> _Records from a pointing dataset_

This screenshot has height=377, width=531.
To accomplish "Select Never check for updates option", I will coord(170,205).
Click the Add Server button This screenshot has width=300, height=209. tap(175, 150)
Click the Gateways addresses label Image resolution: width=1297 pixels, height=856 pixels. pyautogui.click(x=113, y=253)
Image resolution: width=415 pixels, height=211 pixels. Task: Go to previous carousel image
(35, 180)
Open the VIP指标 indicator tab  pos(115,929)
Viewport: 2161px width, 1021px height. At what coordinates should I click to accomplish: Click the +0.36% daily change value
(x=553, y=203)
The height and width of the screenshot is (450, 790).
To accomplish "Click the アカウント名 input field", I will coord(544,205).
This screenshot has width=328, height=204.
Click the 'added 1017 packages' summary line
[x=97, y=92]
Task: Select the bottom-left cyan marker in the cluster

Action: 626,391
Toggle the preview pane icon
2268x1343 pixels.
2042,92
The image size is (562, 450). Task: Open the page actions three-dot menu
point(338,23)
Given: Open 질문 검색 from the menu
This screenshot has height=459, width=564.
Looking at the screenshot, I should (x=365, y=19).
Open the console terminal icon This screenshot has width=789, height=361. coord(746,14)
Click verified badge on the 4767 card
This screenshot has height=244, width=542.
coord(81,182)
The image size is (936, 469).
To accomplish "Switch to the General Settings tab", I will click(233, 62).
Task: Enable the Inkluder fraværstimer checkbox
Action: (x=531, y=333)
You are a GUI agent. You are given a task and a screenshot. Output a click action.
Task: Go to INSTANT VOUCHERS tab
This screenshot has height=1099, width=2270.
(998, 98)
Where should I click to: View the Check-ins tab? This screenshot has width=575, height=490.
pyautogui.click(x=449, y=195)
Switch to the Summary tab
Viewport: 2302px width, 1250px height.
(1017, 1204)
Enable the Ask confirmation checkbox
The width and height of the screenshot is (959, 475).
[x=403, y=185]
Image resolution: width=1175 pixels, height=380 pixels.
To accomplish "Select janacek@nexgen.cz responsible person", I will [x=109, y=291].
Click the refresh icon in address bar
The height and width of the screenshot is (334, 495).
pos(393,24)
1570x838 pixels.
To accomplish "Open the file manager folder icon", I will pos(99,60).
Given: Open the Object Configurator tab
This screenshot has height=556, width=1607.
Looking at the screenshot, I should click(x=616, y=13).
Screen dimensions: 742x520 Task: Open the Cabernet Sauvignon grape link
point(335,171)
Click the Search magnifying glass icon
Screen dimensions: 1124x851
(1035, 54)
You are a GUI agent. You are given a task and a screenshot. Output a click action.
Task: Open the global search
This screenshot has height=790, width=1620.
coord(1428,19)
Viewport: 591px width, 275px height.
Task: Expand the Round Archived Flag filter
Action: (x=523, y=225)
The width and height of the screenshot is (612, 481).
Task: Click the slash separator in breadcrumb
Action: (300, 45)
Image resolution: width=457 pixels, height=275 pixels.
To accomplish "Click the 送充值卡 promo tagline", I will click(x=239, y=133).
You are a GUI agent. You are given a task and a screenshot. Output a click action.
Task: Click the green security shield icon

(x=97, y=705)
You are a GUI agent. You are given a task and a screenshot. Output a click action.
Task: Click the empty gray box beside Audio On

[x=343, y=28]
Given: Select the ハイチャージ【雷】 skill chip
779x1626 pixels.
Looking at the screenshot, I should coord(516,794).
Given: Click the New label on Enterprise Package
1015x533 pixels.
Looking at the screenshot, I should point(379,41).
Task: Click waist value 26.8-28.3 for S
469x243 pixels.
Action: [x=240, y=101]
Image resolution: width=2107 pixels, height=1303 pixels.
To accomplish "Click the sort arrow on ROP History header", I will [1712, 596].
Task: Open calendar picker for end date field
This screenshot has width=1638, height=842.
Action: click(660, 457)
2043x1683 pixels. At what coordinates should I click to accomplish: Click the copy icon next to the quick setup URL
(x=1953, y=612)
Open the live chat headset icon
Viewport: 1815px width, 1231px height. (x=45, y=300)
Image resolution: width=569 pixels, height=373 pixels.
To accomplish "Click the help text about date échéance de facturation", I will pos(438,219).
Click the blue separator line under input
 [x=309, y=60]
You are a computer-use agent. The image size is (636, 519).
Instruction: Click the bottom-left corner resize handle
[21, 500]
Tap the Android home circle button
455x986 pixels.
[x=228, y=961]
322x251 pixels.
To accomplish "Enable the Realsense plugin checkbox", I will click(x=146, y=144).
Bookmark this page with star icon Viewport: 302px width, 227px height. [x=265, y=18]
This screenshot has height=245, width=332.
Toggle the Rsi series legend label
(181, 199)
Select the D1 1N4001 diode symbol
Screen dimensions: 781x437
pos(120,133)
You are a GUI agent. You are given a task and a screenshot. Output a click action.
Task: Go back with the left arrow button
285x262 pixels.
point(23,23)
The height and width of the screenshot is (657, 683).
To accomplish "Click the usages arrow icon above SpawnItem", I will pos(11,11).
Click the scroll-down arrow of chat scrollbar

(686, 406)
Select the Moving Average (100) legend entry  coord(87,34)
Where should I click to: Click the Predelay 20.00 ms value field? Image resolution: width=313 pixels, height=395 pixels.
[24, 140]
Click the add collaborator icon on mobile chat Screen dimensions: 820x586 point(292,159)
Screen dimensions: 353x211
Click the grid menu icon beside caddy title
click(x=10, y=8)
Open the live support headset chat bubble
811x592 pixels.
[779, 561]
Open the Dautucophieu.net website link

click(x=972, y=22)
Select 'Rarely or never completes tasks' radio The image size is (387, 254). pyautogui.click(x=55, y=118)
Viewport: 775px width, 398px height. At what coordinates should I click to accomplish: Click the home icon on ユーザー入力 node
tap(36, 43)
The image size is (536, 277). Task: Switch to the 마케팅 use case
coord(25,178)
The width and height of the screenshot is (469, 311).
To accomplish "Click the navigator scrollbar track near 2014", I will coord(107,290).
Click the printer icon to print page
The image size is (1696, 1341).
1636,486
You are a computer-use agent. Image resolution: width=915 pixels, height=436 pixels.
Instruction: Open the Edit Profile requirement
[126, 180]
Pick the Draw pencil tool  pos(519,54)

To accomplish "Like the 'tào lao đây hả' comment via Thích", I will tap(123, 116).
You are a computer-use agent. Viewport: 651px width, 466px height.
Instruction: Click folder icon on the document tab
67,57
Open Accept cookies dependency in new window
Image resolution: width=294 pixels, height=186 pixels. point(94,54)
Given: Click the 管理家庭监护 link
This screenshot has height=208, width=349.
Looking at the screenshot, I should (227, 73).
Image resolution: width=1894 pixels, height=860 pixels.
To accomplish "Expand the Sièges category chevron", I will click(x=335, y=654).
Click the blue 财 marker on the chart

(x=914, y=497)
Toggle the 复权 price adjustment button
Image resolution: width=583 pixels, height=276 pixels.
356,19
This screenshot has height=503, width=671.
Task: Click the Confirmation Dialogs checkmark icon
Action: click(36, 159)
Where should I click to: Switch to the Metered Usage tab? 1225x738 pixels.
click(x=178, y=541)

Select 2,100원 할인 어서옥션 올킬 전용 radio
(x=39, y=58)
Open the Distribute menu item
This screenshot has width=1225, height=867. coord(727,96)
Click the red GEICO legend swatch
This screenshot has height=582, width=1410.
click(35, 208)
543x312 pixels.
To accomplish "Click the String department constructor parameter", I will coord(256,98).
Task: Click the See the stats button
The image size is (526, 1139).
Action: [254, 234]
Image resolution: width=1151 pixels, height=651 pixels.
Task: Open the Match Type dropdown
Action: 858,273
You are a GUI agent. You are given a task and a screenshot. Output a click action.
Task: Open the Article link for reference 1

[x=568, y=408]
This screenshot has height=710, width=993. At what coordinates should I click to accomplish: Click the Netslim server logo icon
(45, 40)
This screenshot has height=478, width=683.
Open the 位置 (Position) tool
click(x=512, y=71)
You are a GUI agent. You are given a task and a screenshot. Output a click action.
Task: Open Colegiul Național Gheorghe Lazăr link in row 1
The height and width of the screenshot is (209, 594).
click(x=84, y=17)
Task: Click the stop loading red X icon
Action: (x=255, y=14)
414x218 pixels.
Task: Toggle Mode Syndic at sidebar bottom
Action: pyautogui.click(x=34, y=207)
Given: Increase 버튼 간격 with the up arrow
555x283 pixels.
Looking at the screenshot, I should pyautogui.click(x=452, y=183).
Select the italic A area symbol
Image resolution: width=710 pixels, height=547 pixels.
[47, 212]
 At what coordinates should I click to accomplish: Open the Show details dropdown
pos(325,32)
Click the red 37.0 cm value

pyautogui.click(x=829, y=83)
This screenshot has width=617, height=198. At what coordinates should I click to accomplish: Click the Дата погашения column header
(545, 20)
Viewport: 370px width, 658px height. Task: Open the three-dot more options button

> _WHAT NEEDS TO BE DONE_
Update the records from the line containing "Given: Click the New" through the line containing "will [1712, 596].", both included, and write those lines out again with "Enterprise Package" changed to "Business Package" and nothing else altered.

> _SOLUTION TO THE EXERCISE_
Given: Click the New label on Business Package
1015x533 pixels.
Looking at the screenshot, I should point(379,41).
Task: Click waist value 26.8-28.3 for S
469x243 pixels.
Action: [x=240, y=101]
Image resolution: width=2107 pixels, height=1303 pixels.
To accomplish "Click the sort arrow on ROP History header", I will [1712, 596].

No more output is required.